# Accountant in Malaysia



## Dom111 (Apr 17, 2018)

Hello all!

I am a 2yr post qualified ACA and have been looking for the last month or so at opportunities in Malaysia as myself and my girlfriend would love to make the move across from the UK.

I am really struggling to find any jobs online for which I could interview for before making the move- are there any recruiters specialising in relocation anyone knows of? Is this just a pipe dream or are qualified accountants in demand as I have read?

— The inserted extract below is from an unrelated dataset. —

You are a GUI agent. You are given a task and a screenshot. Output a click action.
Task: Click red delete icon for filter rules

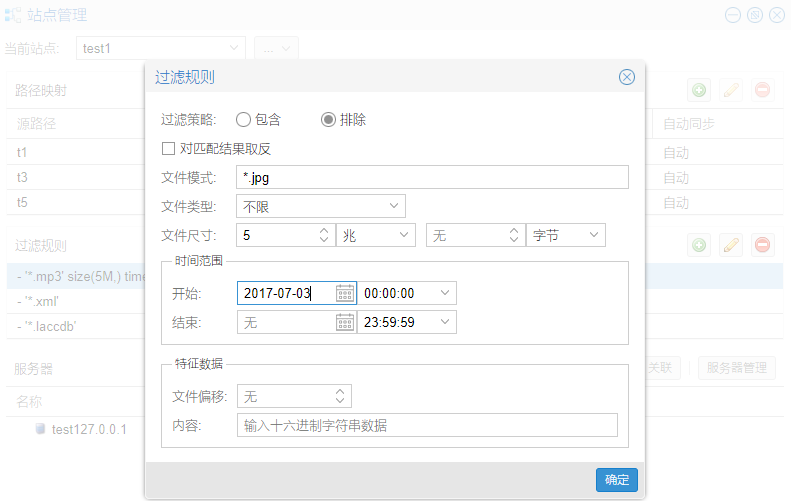762,245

Thanks and sorry for the basic questions. I’m very keen to get the ball rolling.

Thanks so much
Dom


----------



## Asian Spirit (Mar 1, 2010)

Dom111 said:


> Hello all!
> 
> I am a 2yr post qualified ACA and have been looking for the last month or so at opportunities in Malaysia as myself and my girlfriend would love to make the move across from the UK.
> 
> ...


Howdy and welcome to the site. The Malaysia page tends to be a bit slow. Countries like Malaysia, Thailand, and the Philippines can be good places to live. However, these are countries with very little work available and are best suited for retirement rather than for those in their working years.
Some countries such as the Philippines where we live have laws in place that prohibit hiring a foreigner for a job that a local can do or is qualified for. Hopefully you'll be able to find something suitable. Also, be sure to learn and understand their immigration laws for moving there as it may not be possible to get a resident visa.



Best Of Luck

Asian Spirit


----------